Qualche «voce fuori dal coro» non è mancata. La stessa Cassazione, con ordinanza n. 29717/2020, ha rimesso la questione in pubblica udienza, onde discutere in modo approfondito il tema. Anche il ministero dell’Economia nella risposta a interrogazione parlamentare 3-02610 (si veda l’articolo), con specifico riferimento al credito d’imposta ricerca e sviluppo, ha affermato come qualora la questione attenga «essenzialmente alla verifica dei contenuti di novità e originalità delle attività svolte» va valutata «l’applicabilità dell’esimente delle obiettive condizioni di incertezza»; obiettiva incertezza che escluderebbe in nuce contestazioni di inesistenza del credito.

In questo quadro, l'unica strada percorribile è un intervento normativo che dovrà auspicabilmente dirigersi in una duplice direzione: da un lato, da un punto di vista sostanziale, l'inesistenza andrebbe limitata alle sole ipotesi più insidiose, quali quelle di costruzioni artificiose, di carenza dei presupposti costitutivi ictu oculi evidente e di mancata acquisizione di opportune certificazioni da soggetti terzi, dando la giusta differenziazione, dunque, a situazioni tra loro non sovrapponibili.

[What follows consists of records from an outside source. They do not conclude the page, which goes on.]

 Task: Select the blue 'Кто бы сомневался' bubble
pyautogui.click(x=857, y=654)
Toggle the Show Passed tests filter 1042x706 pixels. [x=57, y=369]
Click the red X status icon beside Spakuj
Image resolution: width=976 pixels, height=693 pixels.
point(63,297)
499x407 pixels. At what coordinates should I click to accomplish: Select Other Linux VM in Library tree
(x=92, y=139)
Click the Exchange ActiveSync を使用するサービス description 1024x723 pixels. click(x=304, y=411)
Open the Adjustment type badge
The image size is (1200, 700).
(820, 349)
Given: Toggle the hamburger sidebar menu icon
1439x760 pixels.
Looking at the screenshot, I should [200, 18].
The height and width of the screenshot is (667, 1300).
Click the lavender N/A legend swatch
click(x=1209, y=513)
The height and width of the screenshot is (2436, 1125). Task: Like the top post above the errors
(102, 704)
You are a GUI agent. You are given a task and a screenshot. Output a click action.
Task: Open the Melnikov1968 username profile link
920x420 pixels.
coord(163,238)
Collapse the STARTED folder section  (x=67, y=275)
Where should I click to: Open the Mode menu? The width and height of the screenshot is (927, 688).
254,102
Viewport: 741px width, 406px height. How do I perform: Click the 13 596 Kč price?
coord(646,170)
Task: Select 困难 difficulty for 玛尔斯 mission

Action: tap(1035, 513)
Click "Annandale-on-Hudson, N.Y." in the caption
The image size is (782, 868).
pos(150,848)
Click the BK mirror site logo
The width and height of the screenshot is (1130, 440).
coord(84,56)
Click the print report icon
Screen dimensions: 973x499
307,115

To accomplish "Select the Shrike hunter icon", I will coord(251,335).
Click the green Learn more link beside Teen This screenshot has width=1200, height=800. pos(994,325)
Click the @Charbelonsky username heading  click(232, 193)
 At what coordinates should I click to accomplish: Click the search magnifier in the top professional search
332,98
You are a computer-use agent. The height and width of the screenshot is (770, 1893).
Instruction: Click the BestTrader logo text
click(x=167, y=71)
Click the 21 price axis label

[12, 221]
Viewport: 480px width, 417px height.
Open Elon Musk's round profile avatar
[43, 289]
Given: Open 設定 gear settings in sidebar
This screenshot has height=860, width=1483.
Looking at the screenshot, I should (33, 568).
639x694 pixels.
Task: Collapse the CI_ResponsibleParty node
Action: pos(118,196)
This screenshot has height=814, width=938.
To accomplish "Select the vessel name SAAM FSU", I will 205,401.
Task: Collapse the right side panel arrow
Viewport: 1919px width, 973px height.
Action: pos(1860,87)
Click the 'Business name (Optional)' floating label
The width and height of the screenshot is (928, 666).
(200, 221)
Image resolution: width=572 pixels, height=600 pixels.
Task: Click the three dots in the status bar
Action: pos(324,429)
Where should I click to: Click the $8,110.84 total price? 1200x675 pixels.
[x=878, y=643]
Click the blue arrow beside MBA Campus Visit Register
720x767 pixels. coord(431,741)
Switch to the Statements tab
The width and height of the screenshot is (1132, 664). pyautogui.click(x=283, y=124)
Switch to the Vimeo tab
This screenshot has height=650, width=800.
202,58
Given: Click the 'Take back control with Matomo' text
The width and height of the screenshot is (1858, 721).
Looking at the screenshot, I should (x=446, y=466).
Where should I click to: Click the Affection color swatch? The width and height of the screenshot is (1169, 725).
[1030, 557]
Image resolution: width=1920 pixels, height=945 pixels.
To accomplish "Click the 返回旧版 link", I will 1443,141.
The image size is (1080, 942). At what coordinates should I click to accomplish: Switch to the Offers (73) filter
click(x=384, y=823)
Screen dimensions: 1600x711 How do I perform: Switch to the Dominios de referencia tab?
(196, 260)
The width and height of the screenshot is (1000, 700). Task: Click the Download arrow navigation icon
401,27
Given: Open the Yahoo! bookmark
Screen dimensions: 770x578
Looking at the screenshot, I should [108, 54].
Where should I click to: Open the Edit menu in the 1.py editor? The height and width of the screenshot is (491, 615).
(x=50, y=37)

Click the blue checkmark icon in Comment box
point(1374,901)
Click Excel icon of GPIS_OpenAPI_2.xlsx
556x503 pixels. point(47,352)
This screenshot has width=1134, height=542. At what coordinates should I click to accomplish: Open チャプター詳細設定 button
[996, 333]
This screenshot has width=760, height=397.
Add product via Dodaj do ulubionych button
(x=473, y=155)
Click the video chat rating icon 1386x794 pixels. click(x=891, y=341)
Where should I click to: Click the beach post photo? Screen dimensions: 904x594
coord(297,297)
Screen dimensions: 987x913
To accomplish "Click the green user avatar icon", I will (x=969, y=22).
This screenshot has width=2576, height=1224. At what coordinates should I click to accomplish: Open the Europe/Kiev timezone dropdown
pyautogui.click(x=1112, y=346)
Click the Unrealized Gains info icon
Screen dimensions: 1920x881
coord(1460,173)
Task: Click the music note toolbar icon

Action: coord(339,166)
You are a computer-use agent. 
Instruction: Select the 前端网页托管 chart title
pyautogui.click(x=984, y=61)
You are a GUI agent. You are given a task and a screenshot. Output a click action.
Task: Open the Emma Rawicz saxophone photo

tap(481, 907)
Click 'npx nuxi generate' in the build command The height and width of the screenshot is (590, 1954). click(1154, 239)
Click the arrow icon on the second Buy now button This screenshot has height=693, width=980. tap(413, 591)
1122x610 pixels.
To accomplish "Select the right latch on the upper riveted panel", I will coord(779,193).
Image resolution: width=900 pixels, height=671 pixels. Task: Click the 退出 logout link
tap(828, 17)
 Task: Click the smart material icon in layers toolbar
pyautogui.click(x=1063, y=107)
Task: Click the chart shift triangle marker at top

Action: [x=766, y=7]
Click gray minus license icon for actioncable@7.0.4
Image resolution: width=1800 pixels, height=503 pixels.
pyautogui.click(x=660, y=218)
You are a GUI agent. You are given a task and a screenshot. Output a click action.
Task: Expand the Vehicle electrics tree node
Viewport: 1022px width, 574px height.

Dall’altro lato, da un punto di vista procedurale, l’auspicio è che, in nome della certezza delle regole e della tutela del legittimo affidamento di quanti in buona fede hanno esposto un credito d’imposta in dichiarazione, le valutazioni tecniche finalizzate a sorreggere il disconoscimento del credito d’imposta non vengano rimesse esclusivamente all’agenzia delle Entrate, ma si renda obbligatoria l’acquisizione di un parere del ministero dello Sviluppo economico, da attuarsi, magari, in contraddittorio con il contribuente che ha fruito del credito contestato.

L'obiettivo è sempre lo stesso: la certezza delle regole. Norme agevolative poco chiare che espongono i contribuenti a conseguenze anche penali non sono solo inutili ma addirittura dannose. Di tutto ha bisogno il nostro Paese, meno che di esporre il contribuente a contestazioni improprie che lo distolgano dall’obiettivo di produrre più ricchezza!